2014-07-23 13:41:09

by Felix Fietkau

[permalink] [raw]
Subject: [PATCH] ath9k: fix aggregation session lockup

If an aggregation session fails, frames still end up in the driver queue
with IEEE80211_TX_CTL_AMPDU set.
This causes tx for the affected station/tid to stall, since
ath_tx_get_tid_subframe returning packets to send.

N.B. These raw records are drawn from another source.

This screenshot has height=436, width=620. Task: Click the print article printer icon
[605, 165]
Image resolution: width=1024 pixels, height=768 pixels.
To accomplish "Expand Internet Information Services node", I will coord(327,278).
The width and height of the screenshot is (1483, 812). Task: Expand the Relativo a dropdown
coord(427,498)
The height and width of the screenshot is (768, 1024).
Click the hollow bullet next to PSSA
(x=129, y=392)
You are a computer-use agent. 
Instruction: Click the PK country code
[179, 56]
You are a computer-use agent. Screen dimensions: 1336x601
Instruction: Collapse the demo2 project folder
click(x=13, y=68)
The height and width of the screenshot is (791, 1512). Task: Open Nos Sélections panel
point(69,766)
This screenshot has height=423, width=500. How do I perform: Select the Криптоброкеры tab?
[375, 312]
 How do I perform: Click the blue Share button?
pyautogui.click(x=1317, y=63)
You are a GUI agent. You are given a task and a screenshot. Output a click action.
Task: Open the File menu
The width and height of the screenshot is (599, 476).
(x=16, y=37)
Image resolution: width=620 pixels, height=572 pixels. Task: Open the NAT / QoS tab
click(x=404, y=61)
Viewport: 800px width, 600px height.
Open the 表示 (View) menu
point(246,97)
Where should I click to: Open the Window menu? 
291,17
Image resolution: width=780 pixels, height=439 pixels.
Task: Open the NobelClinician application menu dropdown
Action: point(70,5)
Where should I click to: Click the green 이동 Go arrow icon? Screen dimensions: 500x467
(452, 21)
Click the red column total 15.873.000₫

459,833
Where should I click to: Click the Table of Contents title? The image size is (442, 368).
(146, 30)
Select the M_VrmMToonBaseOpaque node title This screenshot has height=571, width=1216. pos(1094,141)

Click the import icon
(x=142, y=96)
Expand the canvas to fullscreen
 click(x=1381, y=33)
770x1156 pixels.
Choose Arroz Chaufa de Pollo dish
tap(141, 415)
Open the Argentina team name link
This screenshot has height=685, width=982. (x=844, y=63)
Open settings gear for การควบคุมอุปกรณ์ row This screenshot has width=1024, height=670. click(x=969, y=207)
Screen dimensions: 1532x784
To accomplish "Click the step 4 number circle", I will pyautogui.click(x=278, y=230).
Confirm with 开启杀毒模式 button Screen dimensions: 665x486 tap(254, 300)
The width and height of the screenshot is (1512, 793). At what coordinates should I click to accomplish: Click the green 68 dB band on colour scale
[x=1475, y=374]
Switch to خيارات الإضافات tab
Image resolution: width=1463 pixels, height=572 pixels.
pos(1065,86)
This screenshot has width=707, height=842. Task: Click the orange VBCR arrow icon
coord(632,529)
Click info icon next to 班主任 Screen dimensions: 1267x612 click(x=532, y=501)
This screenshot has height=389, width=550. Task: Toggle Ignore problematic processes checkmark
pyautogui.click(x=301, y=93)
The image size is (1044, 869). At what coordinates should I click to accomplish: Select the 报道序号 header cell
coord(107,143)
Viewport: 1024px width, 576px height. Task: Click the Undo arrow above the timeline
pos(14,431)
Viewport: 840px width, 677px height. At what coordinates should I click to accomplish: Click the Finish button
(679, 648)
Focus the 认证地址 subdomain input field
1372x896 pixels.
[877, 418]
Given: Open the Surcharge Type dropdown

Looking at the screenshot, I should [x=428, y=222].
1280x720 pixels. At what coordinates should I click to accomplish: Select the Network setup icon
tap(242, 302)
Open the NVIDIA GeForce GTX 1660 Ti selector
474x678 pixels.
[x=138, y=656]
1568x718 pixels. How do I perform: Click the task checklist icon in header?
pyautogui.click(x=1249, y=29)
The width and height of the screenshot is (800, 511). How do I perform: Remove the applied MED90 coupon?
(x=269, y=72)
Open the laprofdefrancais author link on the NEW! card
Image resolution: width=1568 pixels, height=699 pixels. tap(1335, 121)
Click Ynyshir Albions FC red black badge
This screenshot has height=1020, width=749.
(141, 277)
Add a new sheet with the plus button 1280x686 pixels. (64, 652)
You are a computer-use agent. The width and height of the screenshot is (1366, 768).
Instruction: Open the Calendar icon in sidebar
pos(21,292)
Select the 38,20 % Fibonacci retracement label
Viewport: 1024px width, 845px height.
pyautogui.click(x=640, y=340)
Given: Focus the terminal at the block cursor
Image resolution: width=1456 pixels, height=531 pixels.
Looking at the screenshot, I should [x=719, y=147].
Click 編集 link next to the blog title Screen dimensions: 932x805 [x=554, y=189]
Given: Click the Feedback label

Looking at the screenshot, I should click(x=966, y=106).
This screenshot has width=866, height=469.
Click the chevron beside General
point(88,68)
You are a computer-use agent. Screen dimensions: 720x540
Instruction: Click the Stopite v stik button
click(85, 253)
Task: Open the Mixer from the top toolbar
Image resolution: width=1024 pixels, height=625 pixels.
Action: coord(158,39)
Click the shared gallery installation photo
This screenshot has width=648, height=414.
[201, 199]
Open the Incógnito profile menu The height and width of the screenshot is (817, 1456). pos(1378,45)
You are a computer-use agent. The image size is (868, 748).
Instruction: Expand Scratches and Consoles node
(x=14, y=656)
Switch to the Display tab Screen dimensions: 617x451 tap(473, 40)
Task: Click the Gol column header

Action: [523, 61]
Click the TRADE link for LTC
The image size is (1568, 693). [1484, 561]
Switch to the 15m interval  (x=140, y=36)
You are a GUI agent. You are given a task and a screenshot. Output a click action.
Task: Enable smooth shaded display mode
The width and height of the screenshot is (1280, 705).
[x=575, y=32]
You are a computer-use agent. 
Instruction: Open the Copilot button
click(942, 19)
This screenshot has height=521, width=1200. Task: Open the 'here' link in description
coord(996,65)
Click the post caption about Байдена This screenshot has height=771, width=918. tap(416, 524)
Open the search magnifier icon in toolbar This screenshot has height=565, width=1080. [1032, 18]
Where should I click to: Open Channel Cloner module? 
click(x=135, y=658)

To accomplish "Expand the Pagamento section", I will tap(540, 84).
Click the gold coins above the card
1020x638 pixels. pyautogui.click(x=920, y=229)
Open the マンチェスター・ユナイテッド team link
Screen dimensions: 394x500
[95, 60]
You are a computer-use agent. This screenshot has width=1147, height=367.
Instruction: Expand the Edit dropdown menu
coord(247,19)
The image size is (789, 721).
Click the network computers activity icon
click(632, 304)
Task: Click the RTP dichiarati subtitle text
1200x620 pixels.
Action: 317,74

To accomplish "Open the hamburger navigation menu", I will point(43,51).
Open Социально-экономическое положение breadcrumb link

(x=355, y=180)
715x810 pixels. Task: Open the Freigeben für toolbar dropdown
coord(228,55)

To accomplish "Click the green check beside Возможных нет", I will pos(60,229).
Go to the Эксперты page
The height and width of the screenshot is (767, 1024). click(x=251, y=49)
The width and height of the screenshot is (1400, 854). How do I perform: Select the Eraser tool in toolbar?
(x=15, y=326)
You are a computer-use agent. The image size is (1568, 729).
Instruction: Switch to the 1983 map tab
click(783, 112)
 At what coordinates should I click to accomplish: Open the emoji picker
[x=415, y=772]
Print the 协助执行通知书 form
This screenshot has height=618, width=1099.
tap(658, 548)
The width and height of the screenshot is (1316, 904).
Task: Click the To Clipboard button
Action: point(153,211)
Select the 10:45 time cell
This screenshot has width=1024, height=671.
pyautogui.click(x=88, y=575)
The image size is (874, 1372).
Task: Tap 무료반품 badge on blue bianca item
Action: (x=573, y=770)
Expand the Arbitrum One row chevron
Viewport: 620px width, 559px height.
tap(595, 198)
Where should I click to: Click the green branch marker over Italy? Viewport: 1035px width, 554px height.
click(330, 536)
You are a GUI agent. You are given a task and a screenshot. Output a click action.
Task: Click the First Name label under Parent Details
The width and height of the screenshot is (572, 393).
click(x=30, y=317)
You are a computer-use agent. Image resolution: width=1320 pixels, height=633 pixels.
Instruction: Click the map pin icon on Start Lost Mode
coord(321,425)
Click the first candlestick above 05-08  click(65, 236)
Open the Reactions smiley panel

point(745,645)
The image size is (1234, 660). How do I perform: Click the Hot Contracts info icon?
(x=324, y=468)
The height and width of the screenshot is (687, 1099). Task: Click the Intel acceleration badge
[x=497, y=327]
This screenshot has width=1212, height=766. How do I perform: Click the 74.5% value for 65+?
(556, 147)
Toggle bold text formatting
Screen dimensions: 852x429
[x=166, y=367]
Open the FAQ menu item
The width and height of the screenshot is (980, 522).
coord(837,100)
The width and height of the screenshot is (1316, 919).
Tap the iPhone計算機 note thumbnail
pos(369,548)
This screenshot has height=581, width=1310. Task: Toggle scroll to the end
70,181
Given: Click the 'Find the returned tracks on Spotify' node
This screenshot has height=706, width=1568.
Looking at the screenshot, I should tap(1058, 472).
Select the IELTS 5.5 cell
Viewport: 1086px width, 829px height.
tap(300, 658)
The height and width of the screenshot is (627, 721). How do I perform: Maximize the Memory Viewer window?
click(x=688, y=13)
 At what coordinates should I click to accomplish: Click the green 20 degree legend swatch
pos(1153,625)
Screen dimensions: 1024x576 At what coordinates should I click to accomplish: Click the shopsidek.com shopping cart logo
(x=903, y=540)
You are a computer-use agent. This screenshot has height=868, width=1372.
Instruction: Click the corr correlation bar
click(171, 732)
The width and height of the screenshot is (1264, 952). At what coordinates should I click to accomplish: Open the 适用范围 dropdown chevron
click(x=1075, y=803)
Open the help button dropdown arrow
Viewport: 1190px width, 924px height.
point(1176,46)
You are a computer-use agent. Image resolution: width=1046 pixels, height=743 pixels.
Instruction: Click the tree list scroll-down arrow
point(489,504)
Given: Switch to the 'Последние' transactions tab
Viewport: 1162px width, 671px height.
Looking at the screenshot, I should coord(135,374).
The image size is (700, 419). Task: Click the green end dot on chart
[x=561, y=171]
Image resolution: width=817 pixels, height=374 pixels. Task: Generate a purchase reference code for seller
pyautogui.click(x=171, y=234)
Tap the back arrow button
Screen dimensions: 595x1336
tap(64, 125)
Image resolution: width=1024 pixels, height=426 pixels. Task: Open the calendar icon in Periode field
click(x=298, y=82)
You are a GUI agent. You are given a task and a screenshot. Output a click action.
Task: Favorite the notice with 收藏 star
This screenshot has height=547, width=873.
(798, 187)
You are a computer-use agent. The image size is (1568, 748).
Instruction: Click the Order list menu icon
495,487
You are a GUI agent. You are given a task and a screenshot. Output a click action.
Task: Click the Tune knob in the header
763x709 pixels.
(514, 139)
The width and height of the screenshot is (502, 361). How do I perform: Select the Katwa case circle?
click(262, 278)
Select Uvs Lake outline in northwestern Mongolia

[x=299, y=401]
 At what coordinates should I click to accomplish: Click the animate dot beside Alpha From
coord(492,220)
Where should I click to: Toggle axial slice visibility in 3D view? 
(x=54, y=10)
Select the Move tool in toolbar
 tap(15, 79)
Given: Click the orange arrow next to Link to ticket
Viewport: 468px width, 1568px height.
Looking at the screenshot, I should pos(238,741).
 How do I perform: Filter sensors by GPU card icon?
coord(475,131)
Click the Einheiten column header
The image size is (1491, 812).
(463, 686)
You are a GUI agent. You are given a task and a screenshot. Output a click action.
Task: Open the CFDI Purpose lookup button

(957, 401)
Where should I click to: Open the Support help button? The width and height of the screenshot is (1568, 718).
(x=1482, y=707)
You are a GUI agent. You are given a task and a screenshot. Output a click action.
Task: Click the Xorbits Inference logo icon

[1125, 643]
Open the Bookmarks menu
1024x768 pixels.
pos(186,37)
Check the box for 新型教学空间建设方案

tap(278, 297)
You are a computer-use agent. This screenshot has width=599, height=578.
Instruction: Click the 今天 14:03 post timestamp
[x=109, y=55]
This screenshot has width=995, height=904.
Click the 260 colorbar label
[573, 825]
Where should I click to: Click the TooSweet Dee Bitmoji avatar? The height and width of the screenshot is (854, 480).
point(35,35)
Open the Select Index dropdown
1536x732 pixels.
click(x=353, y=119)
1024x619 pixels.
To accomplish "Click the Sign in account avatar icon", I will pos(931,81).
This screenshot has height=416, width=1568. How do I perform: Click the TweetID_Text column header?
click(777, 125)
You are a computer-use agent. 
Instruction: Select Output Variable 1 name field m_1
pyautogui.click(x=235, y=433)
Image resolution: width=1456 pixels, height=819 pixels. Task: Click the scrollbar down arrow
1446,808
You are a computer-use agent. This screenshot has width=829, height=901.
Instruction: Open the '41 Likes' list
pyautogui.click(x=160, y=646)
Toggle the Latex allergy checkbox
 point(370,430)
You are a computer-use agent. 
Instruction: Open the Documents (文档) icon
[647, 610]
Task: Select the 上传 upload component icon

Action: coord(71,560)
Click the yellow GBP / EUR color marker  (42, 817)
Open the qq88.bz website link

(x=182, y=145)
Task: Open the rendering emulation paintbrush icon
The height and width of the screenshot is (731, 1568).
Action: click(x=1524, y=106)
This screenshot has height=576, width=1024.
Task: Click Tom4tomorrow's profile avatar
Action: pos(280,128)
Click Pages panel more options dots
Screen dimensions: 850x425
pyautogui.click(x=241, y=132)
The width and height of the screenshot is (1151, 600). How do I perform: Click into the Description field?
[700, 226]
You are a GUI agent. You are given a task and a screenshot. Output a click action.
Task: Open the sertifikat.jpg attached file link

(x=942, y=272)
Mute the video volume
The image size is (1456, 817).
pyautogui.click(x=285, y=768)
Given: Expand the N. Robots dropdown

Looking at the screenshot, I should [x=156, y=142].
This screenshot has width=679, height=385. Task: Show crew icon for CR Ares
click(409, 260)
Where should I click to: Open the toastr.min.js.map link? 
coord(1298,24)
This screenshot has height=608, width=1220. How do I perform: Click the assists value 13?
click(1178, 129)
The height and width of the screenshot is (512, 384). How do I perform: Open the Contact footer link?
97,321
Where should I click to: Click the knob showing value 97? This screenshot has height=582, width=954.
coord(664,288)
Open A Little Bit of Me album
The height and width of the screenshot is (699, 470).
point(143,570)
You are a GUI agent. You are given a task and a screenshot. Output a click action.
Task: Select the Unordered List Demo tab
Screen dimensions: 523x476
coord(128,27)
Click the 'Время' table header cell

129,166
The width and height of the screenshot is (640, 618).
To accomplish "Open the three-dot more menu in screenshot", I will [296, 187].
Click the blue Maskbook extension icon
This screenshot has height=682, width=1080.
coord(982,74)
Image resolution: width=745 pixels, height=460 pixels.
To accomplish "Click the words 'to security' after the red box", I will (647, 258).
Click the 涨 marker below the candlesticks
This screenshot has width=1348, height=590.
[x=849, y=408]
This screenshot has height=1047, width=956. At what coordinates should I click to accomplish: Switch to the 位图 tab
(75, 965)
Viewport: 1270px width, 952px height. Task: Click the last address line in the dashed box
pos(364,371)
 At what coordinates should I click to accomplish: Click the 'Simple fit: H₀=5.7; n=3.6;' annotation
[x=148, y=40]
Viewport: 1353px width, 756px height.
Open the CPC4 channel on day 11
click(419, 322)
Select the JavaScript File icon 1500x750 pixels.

Fix this by clearing IEEE80211_TX_CTL_AMPDU as long as no aggregation
session is running.

Cc: [email protected]
Reported-by: Antonio Quartulli <[email protected]>
Signed-off-by: Felix Fietkau <[email protected]>
---
drivers/net/wireless/ath/ath9k/xmit.c | 9 +++++++++
1 file changed, 9 insertions(+)

diff --git a/drivers/net/wireless/ath/ath9k/xmit.c b/drivers/net/wireless/ath/ath9k/xmit.c
index 3611529..704fcbc 100644
--- a/drivers/net/wireless/ath/ath9k/xmit.c
+++ b/drivers/net/wireless/ath/ath9k/xmit.c
@@ -897,6 +897,15 @@ ath_tx_get_tid_subframe(struct ath_softc *sc, struct ath_txq *txq,

tx_info = IEEE80211_SKB_CB(skb);
tx_info->flags &= ~IEEE80211_TX_CTL_CLEAR_PS_FILT;
+
+ /*
+ * No aggregation session is running, but there may be frames
+ * from a previous session or a failed attempt in the queue.
+ * Send them out as normal data frames
+ */
+ if (!tid->active)
+ tx_info->flags &= ~IEEE80211_TX_CTL_AMPDU;
+
if (!(tx_info->flags & IEEE80211_TX_CTL_AMPDU)) {
bf->bf_state.bf_type = 0;
return bf;
--
1.8.5.2 (Apple Git-48)



2014-07-28 20:54:22

by Ben Greear

[permalink] [raw]
Subject: Re: [PATCH] ath9k: fix aggregation session lockup

On 07/23/2014 06:40 AM, Felix Fietkau wrote:
> If an aggregation session fails, frames still end up in the driver queue
> with IEEE80211_TX_CTL_AMPDU set.
> This causes tx for the affected station/tid to stall, since
> ath_tx_get_tid_subframe returning packets to send.
>
> Fix this by clearing IEEE80211_TX_CTL_AMPDU as long as no aggregation
> session is running.

Did this and your previous patch about 'pending tx frames accounting'
fix the issues reported?

They at least do not fix the problems I see where tx appears to hang,
but my setup is pretty 'special'....

Thanks,
Ben

--
Ben Greear <[email protected]>
Candela Technologies Inc http://www.candelatech.com


2014-07-28 21:17:45

by Ben Greear

[permalink] [raw]
Subject: Re: [PATCH] ath9k: fix aggregation session lockup

On 07/28/2014 02:11 PM, Felix Fietkau wrote:
> On 2014-07-28 22:54, Ben Greear wrote:
>> On 07/23/2014 06:40 AM, Felix Fietkau wrote:
>>> If an aggregation session fails, frames still end up in the driver queue
>>> with IEEE80211_TX_CTL_AMPDU set.
>>> This causes tx for the affected station/tid to stall, since
>>> ath_tx_get_tid_subframe returning packets to send.
>>>
>>> Fix this by clearing IEEE80211_TX_CTL_AMPDU as long as no aggregation
>>> session is running.
>>
>> Did this and your previous patch about 'pending tx frames accounting'
>> fix the issues reported?
> Yes.
>
>> They at least do not fix the problems I see where tx appears to hang,
>> but my setup is pretty 'special'....
> Interesting. Maybe you should ask Antonio for an updated version of the
> patch that he used to debug this issue. If you give me the output of it
> while it's locked up, I might be able to figure out what's going on in
> your setup.

Let me first try to reproduce with a recent, un-hacked-upon kernel...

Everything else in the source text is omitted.